# TASK STATEMENT
Reproduce all of the following material verbatim, preserving every line as it appears.

# INFORMATION GIVEN
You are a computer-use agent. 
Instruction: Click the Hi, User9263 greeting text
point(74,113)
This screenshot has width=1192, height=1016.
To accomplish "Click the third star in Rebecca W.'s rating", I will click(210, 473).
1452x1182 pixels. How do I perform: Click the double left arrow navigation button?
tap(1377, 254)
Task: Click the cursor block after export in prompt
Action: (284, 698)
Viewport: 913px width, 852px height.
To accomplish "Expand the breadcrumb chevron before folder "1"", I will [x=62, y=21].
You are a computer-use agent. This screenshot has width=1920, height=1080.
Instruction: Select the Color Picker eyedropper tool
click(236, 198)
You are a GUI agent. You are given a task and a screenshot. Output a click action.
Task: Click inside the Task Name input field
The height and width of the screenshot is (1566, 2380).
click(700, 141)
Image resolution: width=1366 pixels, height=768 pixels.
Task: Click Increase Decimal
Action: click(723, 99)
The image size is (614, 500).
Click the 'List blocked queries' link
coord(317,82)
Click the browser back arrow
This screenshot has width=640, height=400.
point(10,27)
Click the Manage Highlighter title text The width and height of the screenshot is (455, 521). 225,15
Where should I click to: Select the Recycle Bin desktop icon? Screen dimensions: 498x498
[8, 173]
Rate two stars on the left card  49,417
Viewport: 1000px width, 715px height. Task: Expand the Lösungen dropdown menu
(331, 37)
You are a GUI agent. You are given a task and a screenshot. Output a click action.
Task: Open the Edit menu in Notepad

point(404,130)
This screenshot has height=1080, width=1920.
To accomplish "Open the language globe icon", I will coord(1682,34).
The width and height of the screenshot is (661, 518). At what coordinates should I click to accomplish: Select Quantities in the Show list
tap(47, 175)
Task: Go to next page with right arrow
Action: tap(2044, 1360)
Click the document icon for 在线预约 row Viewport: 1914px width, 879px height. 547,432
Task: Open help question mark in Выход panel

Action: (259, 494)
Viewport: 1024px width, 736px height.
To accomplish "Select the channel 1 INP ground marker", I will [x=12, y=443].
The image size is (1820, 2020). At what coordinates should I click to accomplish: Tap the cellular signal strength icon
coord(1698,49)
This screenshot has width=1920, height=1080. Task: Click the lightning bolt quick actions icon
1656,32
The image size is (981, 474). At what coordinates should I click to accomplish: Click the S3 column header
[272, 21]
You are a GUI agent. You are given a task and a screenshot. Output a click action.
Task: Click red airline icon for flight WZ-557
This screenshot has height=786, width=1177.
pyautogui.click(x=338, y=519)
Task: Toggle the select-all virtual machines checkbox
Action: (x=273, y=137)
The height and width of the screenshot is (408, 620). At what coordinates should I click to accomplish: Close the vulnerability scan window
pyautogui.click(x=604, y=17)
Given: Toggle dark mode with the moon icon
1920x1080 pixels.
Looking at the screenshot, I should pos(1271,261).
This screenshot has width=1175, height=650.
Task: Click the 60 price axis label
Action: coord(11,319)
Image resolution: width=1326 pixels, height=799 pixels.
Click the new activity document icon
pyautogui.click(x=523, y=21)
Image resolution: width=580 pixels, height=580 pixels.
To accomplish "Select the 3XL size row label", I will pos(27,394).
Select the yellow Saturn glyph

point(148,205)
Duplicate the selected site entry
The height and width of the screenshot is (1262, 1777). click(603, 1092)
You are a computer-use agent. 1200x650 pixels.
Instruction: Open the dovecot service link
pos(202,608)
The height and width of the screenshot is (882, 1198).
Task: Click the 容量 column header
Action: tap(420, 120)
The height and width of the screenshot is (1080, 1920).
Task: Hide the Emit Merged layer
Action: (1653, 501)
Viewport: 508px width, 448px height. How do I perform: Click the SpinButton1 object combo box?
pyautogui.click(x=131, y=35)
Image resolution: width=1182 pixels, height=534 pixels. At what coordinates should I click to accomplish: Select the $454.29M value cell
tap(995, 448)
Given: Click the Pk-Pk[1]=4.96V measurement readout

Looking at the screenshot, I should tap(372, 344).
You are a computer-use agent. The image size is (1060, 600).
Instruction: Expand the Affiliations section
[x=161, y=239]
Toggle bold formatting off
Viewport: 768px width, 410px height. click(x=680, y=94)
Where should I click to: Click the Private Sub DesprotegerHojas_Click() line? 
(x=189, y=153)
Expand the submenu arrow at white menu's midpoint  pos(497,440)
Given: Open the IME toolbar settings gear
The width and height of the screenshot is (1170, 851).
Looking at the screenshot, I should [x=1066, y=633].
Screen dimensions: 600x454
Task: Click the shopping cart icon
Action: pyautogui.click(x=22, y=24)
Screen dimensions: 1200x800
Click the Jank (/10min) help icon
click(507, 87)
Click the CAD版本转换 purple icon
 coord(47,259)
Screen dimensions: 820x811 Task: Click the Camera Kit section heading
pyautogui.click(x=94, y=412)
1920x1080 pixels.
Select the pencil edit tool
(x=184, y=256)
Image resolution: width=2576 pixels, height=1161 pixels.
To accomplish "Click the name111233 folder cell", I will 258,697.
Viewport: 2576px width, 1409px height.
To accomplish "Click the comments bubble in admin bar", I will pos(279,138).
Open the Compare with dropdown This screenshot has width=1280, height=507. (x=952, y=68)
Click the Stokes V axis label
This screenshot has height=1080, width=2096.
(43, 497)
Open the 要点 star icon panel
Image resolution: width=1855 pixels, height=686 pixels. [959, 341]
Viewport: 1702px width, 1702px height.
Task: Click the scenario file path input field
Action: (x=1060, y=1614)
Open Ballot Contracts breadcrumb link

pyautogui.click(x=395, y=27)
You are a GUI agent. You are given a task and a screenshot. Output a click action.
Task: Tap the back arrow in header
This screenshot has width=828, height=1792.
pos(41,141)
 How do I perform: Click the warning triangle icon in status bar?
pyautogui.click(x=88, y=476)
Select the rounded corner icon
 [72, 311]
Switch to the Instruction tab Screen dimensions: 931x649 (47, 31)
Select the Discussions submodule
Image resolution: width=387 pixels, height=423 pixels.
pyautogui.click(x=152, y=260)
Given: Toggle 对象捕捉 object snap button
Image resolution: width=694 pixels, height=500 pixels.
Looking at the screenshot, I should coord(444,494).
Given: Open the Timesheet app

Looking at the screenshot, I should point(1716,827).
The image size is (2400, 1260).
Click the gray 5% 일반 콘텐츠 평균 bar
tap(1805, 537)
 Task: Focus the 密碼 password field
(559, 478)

# RESULT FOR THIS TASK
You are a computer-use agent. 
Instruction: Click the Hi, User9263 greeting text
point(74,113)
This screenshot has width=1192, height=1016.
To accomplish "Click the third star in Rebecca W.'s rating", I will click(210, 473).
1452x1182 pixels. How do I perform: Click the double left arrow navigation button?
tap(1377, 254)
Task: Click the cursor block after export in prompt
Action: (284, 698)
Viewport: 913px width, 852px height.
To accomplish "Expand the breadcrumb chevron before folder "1"", I will [x=62, y=21].
You are a computer-use agent. This screenshot has width=1920, height=1080.
Instruction: Select the Color Picker eyedropper tool
click(236, 198)
You are a GUI agent. You are given a task and a screenshot. Output a click action.
Task: Click inside the Task Name input field
The height and width of the screenshot is (1566, 2380).
click(700, 141)
Image resolution: width=1366 pixels, height=768 pixels.
Task: Click Increase Decimal
Action: click(723, 99)
The image size is (614, 500).
Click the 'List blocked queries' link
coord(317,82)
Click the browser back arrow
This screenshot has width=640, height=400.
point(10,27)
Click the Manage Highlighter title text The width and height of the screenshot is (455, 521). 225,15
Where should I click to: Select the Recycle Bin desktop icon? Screen dimensions: 498x498
[8, 173]
Rate two stars on the left card  49,417
Viewport: 1000px width, 715px height. Task: Expand the Lösungen dropdown menu
(331, 37)
You are a GUI agent. You are given a task and a screenshot. Output a click action.
Task: Open the Edit menu in Notepad

point(404,130)
This screenshot has height=1080, width=1920.
To accomplish "Open the language globe icon", I will coord(1682,34).
The width and height of the screenshot is (661, 518). At what coordinates should I click to accomplish: Select Quantities in the Show list
tap(47, 175)
Task: Go to next page with right arrow
Action: tap(2044, 1360)
Click the document icon for 在线预约 row Viewport: 1914px width, 879px height. 547,432
Task: Open help question mark in Выход panel

Action: (259, 494)
Viewport: 1024px width, 736px height.
To accomplish "Select the channel 1 INP ground marker", I will [x=12, y=443].
The image size is (1820, 2020). At what coordinates should I click to accomplish: Tap the cellular signal strength icon
coord(1698,49)
This screenshot has width=1920, height=1080. Task: Click the lightning bolt quick actions icon
1656,32
The image size is (981, 474). At what coordinates should I click to accomplish: Click the S3 column header
[272, 21]
You are a GUI agent. You are given a task and a screenshot. Output a click action.
Task: Click red airline icon for flight WZ-557
This screenshot has height=786, width=1177.
pyautogui.click(x=338, y=519)
Task: Toggle the select-all virtual machines checkbox
Action: (x=273, y=137)
The height and width of the screenshot is (408, 620). At what coordinates should I click to accomplish: Close the vulnerability scan window
pyautogui.click(x=604, y=17)
Given: Toggle dark mode with the moon icon
1920x1080 pixels.
Looking at the screenshot, I should pos(1271,261).
This screenshot has width=1175, height=650.
Task: Click the 60 price axis label
Action: coord(11,319)
Image resolution: width=1326 pixels, height=799 pixels.
Click the new activity document icon
pyautogui.click(x=523, y=21)
Image resolution: width=580 pixels, height=580 pixels.
To accomplish "Select the 3XL size row label", I will pos(27,394).
Select the yellow Saturn glyph

point(148,205)
Duplicate the selected site entry
The height and width of the screenshot is (1262, 1777). click(603, 1092)
You are a computer-use agent. 1200x650 pixels.
Instruction: Open the dovecot service link
pos(202,608)
The height and width of the screenshot is (882, 1198).
Task: Click the 容量 column header
Action: tap(420, 120)
The height and width of the screenshot is (1080, 1920).
Task: Hide the Emit Merged layer
Action: (1653, 501)
Viewport: 508px width, 448px height. How do I perform: Click the SpinButton1 object combo box?
pyautogui.click(x=131, y=35)
Image resolution: width=1182 pixels, height=534 pixels. At what coordinates should I click to accomplish: Select the $454.29M value cell
tap(995, 448)
Given: Click the Pk-Pk[1]=4.96V measurement readout

Looking at the screenshot, I should tap(372, 344).
You are a computer-use agent. The image size is (1060, 600).
Instruction: Expand the Affiliations section
[x=161, y=239]
Toggle bold formatting off
Viewport: 768px width, 410px height. click(x=680, y=94)
Where should I click to: Click the Private Sub DesprotegerHojas_Click() line? 
(x=189, y=153)
Expand the submenu arrow at white menu's midpoint  pos(497,440)
Given: Open the IME toolbar settings gear
The width and height of the screenshot is (1170, 851).
Looking at the screenshot, I should [x=1066, y=633].
Screen dimensions: 600x454
Task: Click the shopping cart icon
Action: pyautogui.click(x=22, y=24)
Screen dimensions: 1200x800
Click the Jank (/10min) help icon
click(507, 87)
Click the CAD版本转换 purple icon
 coord(47,259)
Screen dimensions: 820x811 Task: Click the Camera Kit section heading
pyautogui.click(x=94, y=412)
1920x1080 pixels.
Select the pencil edit tool
(x=184, y=256)
Image resolution: width=2576 pixels, height=1161 pixels.
To accomplish "Click the name111233 folder cell", I will 258,697.
Viewport: 2576px width, 1409px height.
To accomplish "Click the comments bubble in admin bar", I will pos(279,138).
Open the Compare with dropdown This screenshot has width=1280, height=507. (x=952, y=68)
Click the Stokes V axis label
This screenshot has height=1080, width=2096.
(43, 497)
Open the 要点 star icon panel
Image resolution: width=1855 pixels, height=686 pixels. [959, 341]
Viewport: 1702px width, 1702px height.
Task: Click the scenario file path input field
Action: (x=1060, y=1614)
Open Ballot Contracts breadcrumb link

pyautogui.click(x=395, y=27)
You are a GUI agent. You are given a task and a screenshot. Output a click action.
Task: Tap the back arrow in header
This screenshot has width=828, height=1792.
pos(41,141)
 How do I perform: Click the warning triangle icon in status bar?
pyautogui.click(x=88, y=476)
Select the rounded corner icon
 [72, 311]
Switch to the Instruction tab Screen dimensions: 931x649 (47, 31)
Select the Discussions submodule
Image resolution: width=387 pixels, height=423 pixels.
pyautogui.click(x=152, y=260)
Given: Toggle 对象捕捉 object snap button
Image resolution: width=694 pixels, height=500 pixels.
Looking at the screenshot, I should coord(444,494).
Given: Open the Timesheet app

Looking at the screenshot, I should point(1716,827).
The image size is (2400, 1260).
Click the gray 5% 일반 콘텐츠 평균 bar
tap(1805, 537)
 Task: Focus the 密碼 password field
(559, 478)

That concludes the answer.